These stuffed sliced eggplant rolls are utterly delectable. One of our very best recipes and ideal for a vegetarian meal. Select biggish eggplants. Serve the Eggplant Involtini with crusty bread and a salad.
YOU WILL NEED
- 4 large eggplants, cut lengthways into 1 cm thick slices
- olive oil
- Ina Paarman’s Garlic & Herb Seasoning
- Ina Paarman’s Basil Pesto
- ⅓ cup (80 ml) fresh breadcrumbs
- ½ t (2,5 ml) Ina Paarmans Chilli & Garlic Seasoning
- 250 g full cream chunky cottage cheese
- ½ cup (125 ml) Italian hard cheese, grated
- 1 x 400 g Ina Paarman's Tomato & Basil Pasta Sauce
Adjust oven rack to the middle position. Preheat the oven to 200°C. Arrange aubergine slices on oiled baking paper. Season the slices, very lightly, on one side only, with Garlic & Herb Seasoning and then drizzle generously with olive oil. Bake for 25 minutes until nicely browned (no need to turn). Remove from oven.
Turn slices over and spread each underside with Basil Pesto.

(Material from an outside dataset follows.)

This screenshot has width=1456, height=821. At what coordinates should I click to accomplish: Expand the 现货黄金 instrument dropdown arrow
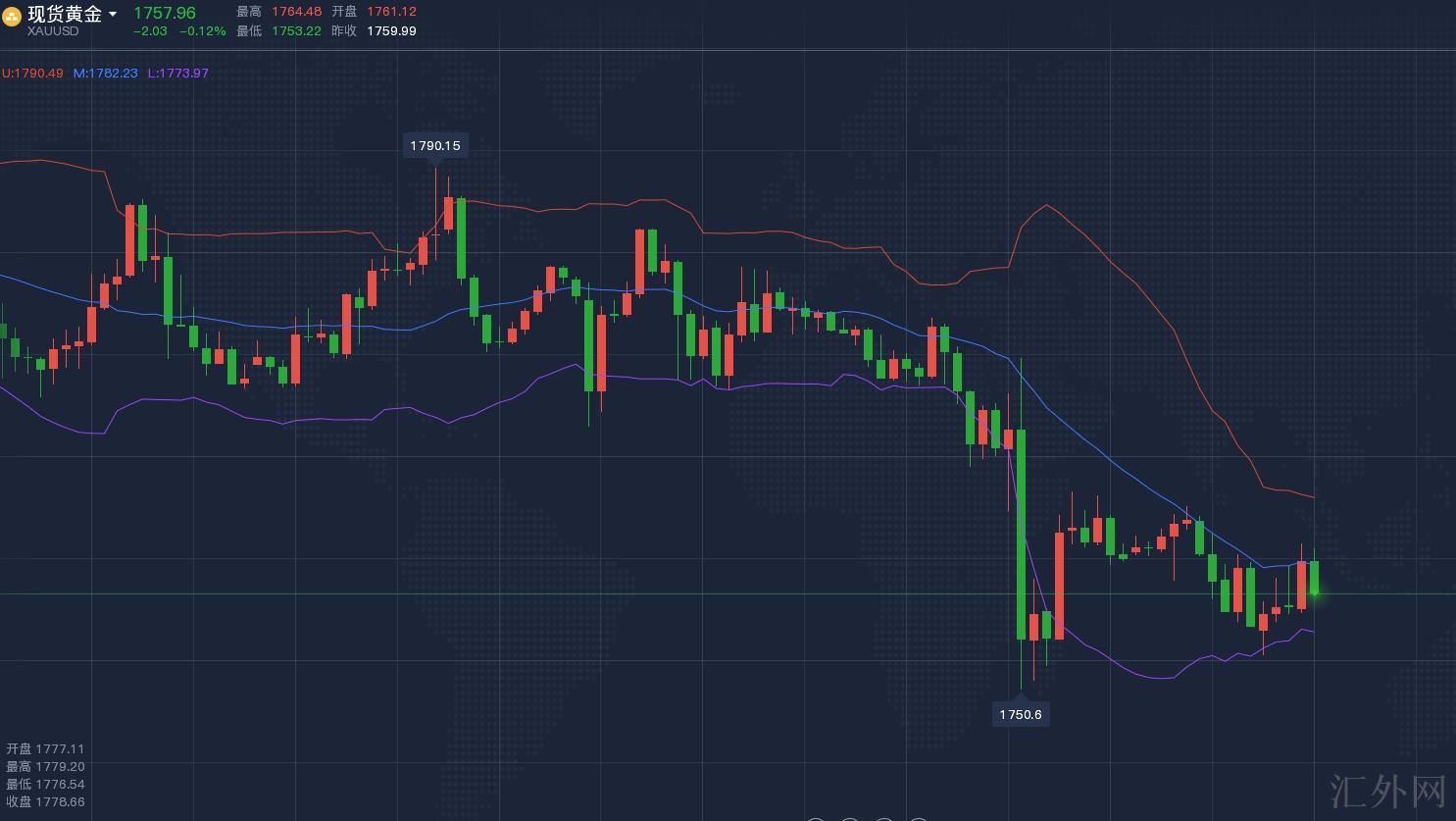[x=113, y=15]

Mix breadcrumbs, Chilli & Garlic Seasoning, cottage cheese and half of the grated cheese to form a firm paste. With widest end of eggplant slice facing you, place about a tablespoon of cheese mixture on bottom third of slice. Roll up.

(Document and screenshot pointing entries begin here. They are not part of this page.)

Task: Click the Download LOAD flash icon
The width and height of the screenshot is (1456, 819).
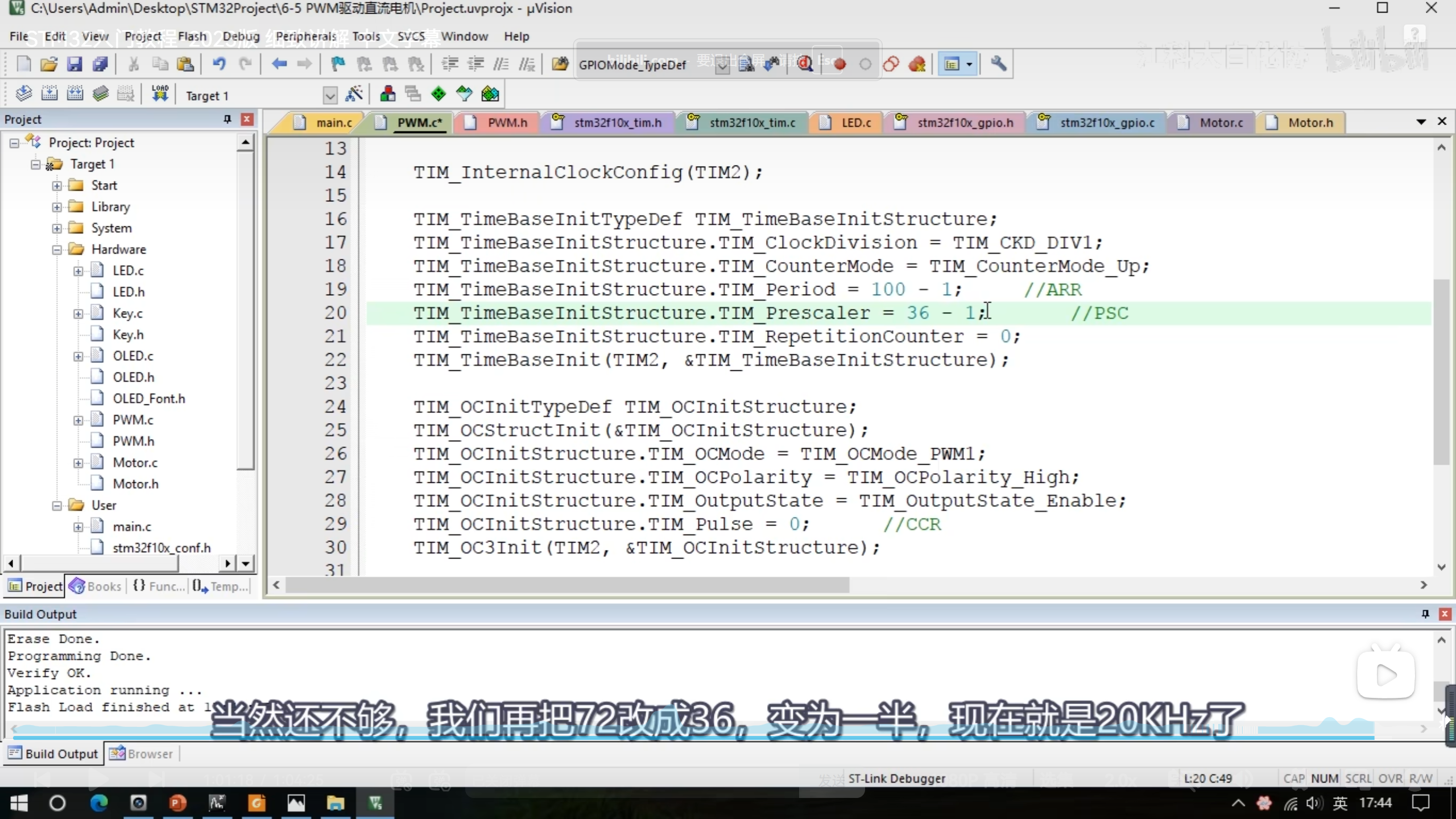Action: click(160, 94)
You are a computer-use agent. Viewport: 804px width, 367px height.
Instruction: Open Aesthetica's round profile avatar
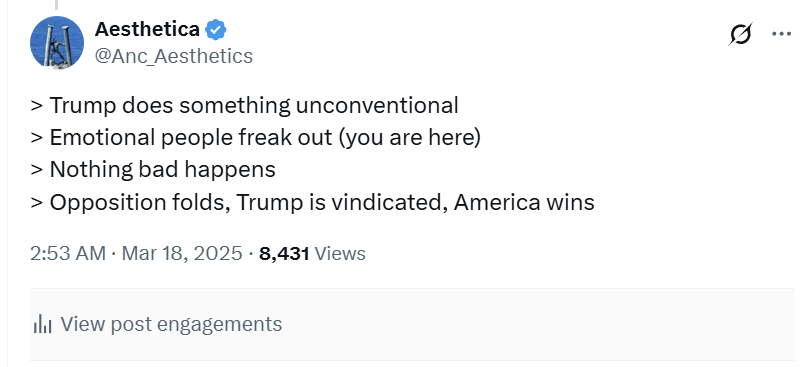[x=57, y=43]
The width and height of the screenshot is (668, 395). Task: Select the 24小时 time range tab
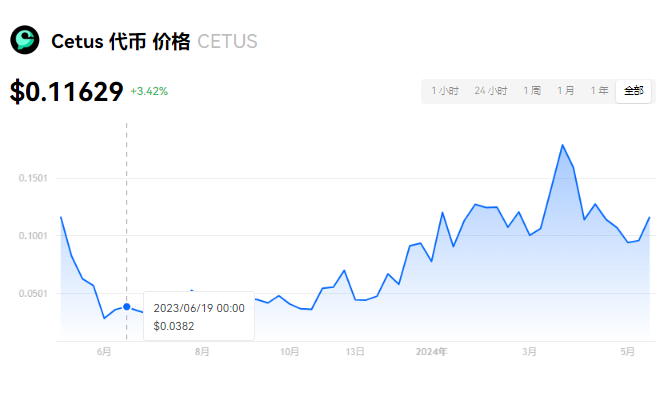pos(491,91)
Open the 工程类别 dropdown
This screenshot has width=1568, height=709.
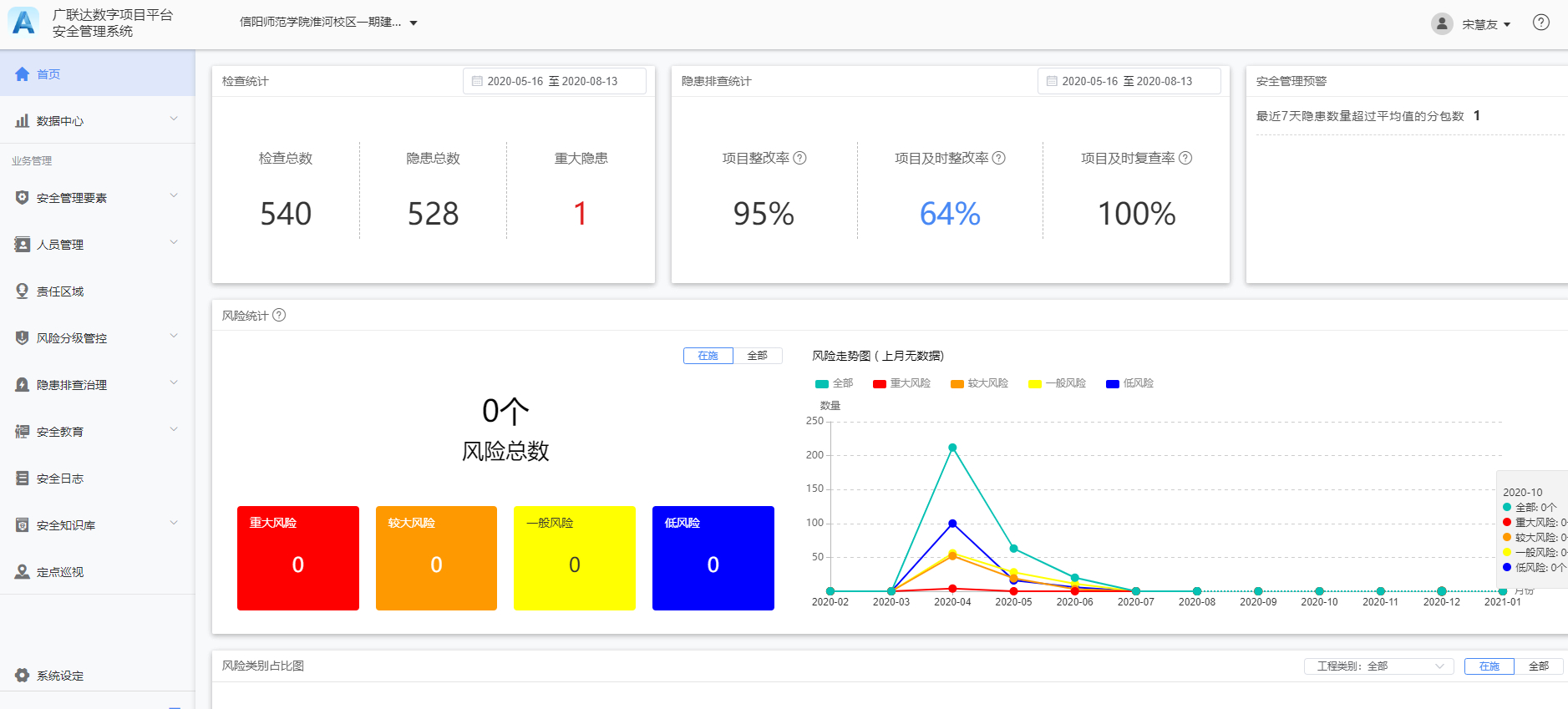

Decant the Tomato & Basil Pasta Sauce into a medium size ovenproof dish or 6 individual dishes. Arrange the eggplant rolls, seam side down, in the sauce. Top with remaining grated cheese.
Bake for 25 – 30 minutes until golden. Serve with an Italian style bread dipped in olive oil, to mop up the sauce.
Dress the accompanying green salad with our Balsamic Vinaigrette.
The Tomato, Olive & Chilli Pasta Sauce is a delicious alternative. In that case, spread the aubergine slices with our Olive Pesto.